In der Nacht zum Freitag verlagert sich der o.g. Höhentiefkern in den Südwesten
Deutschlands, gefolgt von einem weiteren Teiltief, das auf Niederösterreich
übergreift. Letzteres hält die Zufuhr feuchtlabiler Luft aus Südosteuropa
aufrecht. An dessen Nordflanke entwickelt sich erneut ein flaches Tief, das von
Böhmen her auf den Osten Deutschlands übergreift und bis nach Mitteldeutschland
hinein die Gewittertätigkeit (bis hin in den Unwetterbereich (Starkregen)
hinein) aufleben lässt. Ansonsten sollte die Konvektion im Laufe der Nacht
weitgehend zum Erliegen kommen. Dort, wo es zuvor viel geregnet hat, kann sich
Nebel bilden. Die Tiefstwerte liegen bei 16 bis 12 Grad im Norden und bei 13 bis
9 Grad im Süden.
Freitag ... schwenkt auch dieses Teiltief von Böhmen kommend südwestwärts.
Allerdings sind dessen Strukturen nicht mehr so deutlich ausgeprägt wie bei dem
vorangegangenen Ereignis. Von Norden her macht sich allmählich
Geopotentialanstieg bemerkbar, der aus dem blockierenden Hoch über dem
isländischen Raum resultiert. Dennoch bleibt eine flache Tiefdruckrinne, die
sich von Böhmen bis nach Holland erstreckt, bestehen. In deren Bereich steigt
CAPE nochmals bis auf etwa 2000 J/kg; auch der Gehalt an niederschlagbarem
Wasser ist mit 25 bis über 35 mm "unwetterträchtig", aber CAPE wird im
Tagesverlauf zusehends von Norden her gedeckelt, was auf das bodennahe
Einsickern trockenerer Luft von Nordosten her hindeutet. Demzufolge steigt in
diesen Regionen auch das Kondensationsniveau an; die Auslösetemperatur sollte
dann nicht mehr erreicht werden.
Im Gegensatz zu den beiden vorhergehenden Tagen lässt sich der Südwesten nicht
mehr als die Region herausarbeiten, wo die Unwettergefahr geringer ist. Da auch
in diesen Gebieten der Gehalt an niederschlagbarem Wasser deutlich über 20 bis
etwa 30 mm beträgt und CAPE bis etwa 500 J/kg erreicht, sind zumindest die
Voraussetzungen für heftigen Starkregen gegeben. Vielmehr kristallisieren sich
der Küstenbereich und der äußerste Nordosten als die Regionen heraus, wo
konvektiv nicht mehr allzu viel passieren sollte.
Die Tageshöchsttemperaturen erreichen 19 bis 25 Grad, wobei eine relativ
ausgeglichene Temperaturverteilung zu erwarten ist.

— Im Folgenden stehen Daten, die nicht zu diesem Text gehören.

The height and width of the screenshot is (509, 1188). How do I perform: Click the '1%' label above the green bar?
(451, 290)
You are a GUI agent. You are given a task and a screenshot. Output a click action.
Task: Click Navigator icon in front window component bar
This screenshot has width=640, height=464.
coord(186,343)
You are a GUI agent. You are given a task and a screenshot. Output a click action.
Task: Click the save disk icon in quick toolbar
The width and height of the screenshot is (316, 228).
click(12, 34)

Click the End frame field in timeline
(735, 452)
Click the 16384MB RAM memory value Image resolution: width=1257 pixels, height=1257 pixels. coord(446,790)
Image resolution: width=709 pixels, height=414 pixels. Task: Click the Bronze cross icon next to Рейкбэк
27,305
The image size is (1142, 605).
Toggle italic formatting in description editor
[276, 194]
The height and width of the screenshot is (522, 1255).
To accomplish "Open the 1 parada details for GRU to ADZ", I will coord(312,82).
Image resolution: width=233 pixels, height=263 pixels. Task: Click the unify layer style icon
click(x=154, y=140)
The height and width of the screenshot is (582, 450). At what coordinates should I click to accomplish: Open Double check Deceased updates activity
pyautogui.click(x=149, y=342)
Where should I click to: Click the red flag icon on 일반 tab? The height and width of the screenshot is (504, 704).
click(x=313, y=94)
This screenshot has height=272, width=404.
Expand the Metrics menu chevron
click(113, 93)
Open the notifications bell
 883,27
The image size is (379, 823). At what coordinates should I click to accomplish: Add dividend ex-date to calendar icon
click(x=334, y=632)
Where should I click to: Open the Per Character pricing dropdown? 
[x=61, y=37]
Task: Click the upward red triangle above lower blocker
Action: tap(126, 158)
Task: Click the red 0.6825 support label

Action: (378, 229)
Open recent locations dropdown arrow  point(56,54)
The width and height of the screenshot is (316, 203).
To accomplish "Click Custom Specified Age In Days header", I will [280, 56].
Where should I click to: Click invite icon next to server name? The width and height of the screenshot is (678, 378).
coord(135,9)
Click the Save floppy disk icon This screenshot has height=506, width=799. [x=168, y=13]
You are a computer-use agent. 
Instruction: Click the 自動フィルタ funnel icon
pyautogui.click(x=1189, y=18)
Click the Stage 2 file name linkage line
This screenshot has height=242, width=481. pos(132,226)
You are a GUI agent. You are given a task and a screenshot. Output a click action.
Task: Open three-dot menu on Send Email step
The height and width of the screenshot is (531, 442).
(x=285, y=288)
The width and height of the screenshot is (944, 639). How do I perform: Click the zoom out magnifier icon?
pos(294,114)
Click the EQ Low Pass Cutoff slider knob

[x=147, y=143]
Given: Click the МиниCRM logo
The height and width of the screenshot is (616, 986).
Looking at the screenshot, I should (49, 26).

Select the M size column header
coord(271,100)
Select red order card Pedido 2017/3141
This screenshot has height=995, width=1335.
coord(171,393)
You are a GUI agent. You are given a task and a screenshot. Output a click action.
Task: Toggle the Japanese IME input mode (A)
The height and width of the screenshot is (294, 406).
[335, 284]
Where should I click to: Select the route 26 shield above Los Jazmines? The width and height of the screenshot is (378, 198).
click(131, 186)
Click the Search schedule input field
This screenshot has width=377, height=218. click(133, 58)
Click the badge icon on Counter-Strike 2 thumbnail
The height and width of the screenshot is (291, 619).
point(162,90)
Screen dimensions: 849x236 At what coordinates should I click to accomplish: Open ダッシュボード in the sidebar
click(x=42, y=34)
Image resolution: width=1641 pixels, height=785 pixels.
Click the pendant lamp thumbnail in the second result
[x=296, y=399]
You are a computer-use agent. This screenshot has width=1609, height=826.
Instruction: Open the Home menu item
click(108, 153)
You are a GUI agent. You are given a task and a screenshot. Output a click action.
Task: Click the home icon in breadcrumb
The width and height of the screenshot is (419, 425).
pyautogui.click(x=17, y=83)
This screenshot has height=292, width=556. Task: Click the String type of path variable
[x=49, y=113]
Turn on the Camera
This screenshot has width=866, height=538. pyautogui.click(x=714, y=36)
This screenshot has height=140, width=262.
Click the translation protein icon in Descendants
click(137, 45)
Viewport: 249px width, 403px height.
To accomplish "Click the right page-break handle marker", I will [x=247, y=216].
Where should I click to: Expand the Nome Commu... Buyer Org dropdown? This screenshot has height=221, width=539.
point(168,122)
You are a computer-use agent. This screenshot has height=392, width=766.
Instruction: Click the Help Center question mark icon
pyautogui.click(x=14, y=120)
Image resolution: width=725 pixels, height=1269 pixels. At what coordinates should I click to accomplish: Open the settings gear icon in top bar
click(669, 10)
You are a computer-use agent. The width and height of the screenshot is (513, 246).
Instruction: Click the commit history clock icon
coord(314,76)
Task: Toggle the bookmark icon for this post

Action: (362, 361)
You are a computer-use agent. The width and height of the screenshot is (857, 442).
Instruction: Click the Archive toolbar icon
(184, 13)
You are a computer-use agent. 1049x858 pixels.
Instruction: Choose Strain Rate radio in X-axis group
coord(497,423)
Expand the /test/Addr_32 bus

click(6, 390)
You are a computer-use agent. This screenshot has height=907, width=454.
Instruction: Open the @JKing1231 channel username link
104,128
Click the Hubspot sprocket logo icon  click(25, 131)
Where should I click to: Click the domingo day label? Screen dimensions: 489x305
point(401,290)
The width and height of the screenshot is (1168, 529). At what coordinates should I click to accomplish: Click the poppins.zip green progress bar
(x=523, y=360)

In der Nacht zum Samstag ändert sich an der Druck- und Geopotentialverteilung
nur wenig. Vielmehr stellt sich eine ausgesprochen gradientschwache Lage ein.
Etwas dynamische Unterstützung ist allenfalls noch von der flachen
Tiefdruckrinne zu erwarten, deren Achse sich in ihrem östlichen Teil etwas nach
Süden, d.h. bis in den Bereich der Mainlinie, verlagert. Folglich würde sich
auch diese Region für die heftigsten Entwicklungen (bis hin zum Unwetter durch
Starkregen) anbieten.
Auch weiter nach Süden hin kommt die Konvektion wahrscheinlich noch nicht so
recht zur Ruhe, auch wenn da die Entwicklungen mangels dynamischen Antriebes
weniger heftig sind.
Von Nordosten her kann sich die trockenere Luft etwas weiter südwestwärts
durchsetzen, so dass nördlich der Mittelgebirge zumindest in der zweiten
Nachthälfte keine konvektiven Umlagerungen mehr auftreten sollten. Dort, wo es
zuvor viel geregnet hat, kann sich Nebel bilden.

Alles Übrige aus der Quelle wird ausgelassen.